▼

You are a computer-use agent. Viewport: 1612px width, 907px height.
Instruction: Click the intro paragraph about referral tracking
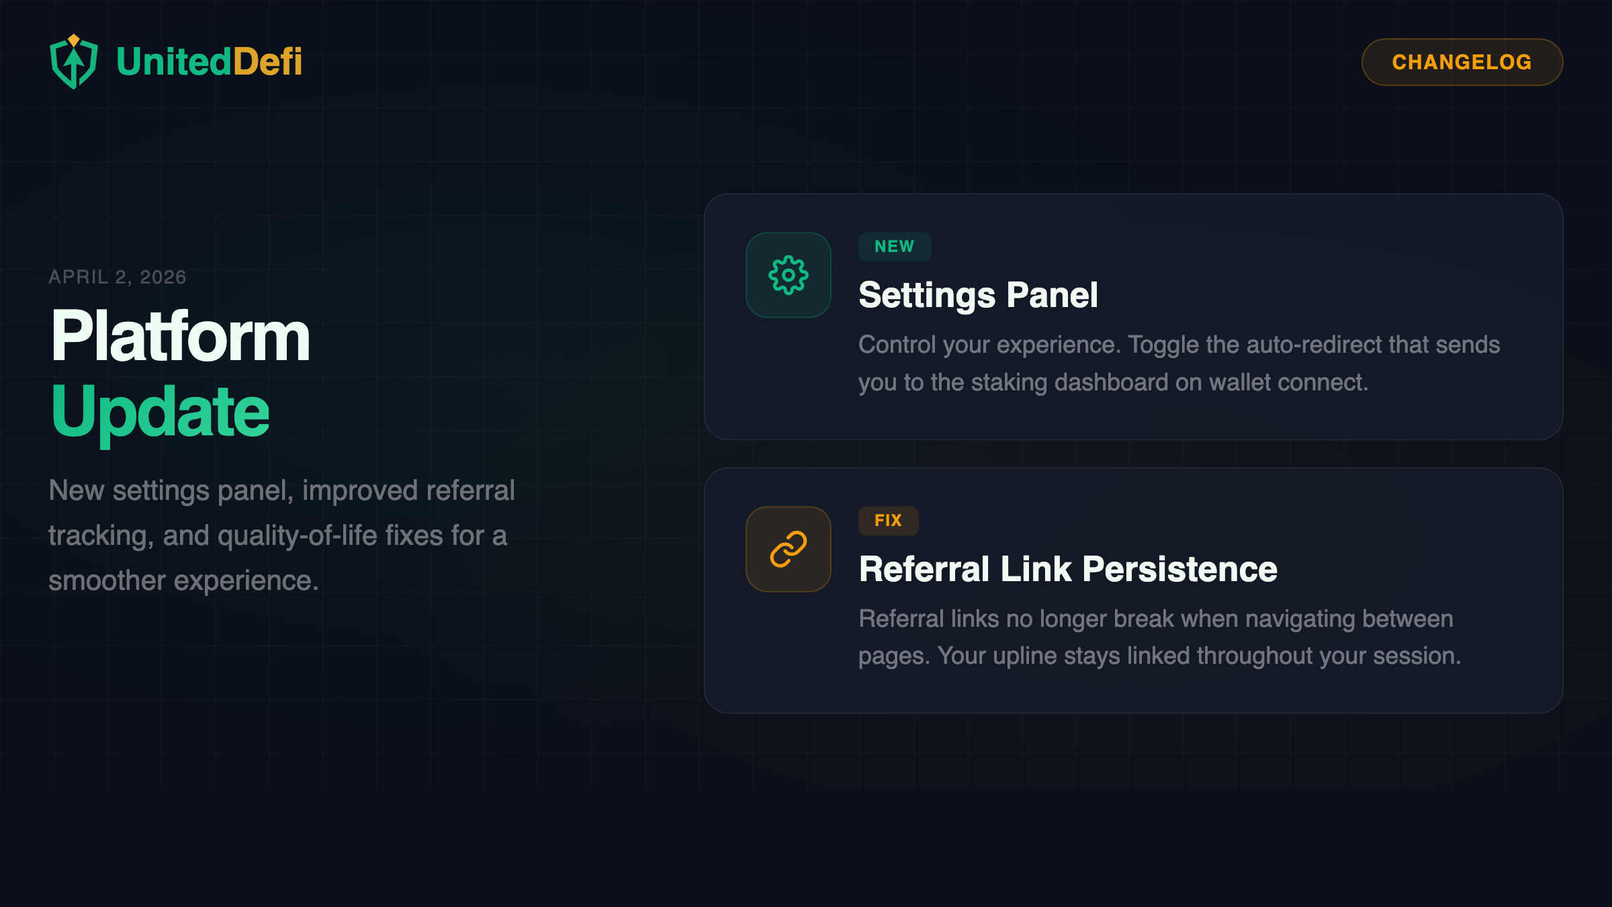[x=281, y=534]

▲
▼

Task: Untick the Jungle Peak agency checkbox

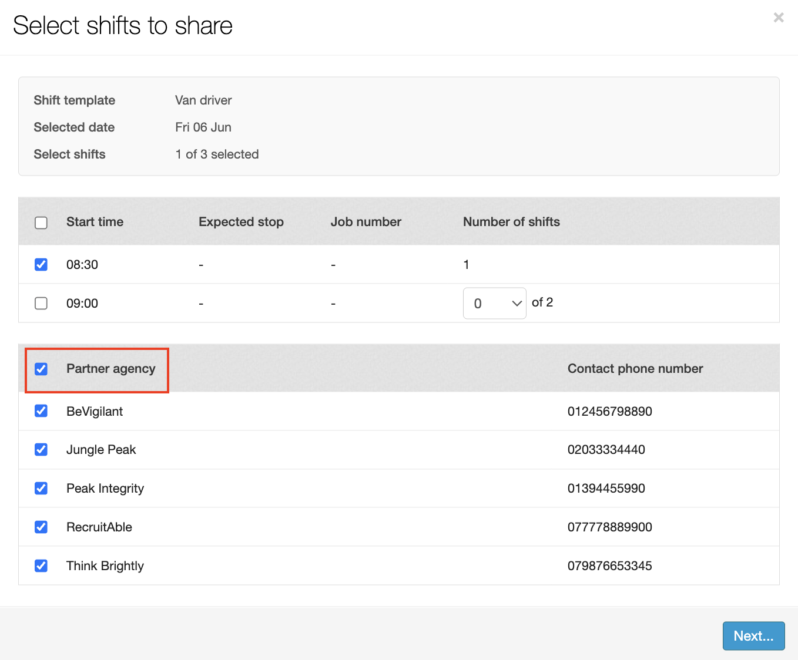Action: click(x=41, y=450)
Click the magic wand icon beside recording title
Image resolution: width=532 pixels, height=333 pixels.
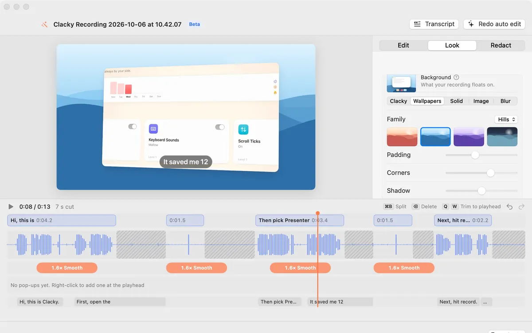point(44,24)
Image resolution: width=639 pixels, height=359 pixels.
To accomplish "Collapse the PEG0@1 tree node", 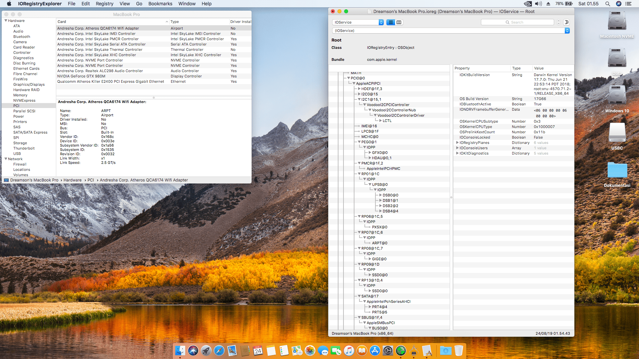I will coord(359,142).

▲
▼

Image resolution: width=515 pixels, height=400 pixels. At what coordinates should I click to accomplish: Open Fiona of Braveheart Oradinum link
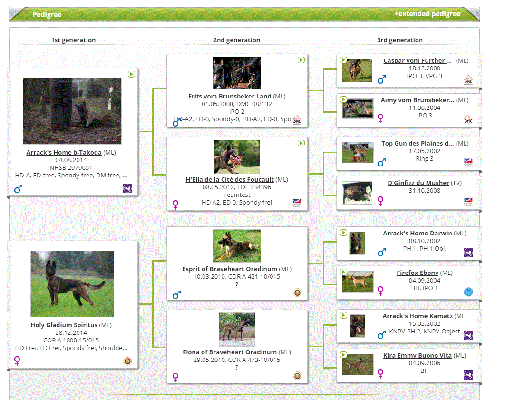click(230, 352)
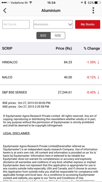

▲

Find each line in the records above that contains the word "width" and copy those lines in their original order.

You are a computer-use agent. Viewport: 1612px width, 907px height.
Image resolution: width=532 pixels, height=333 pixels.
Image resolution: width=639 pixels, height=359 pixels.
Image resolution: width=515 pixels, height=400 pixels. At what coordinates should I click to accomplish: Open Fiona of Braveheart Oradinum link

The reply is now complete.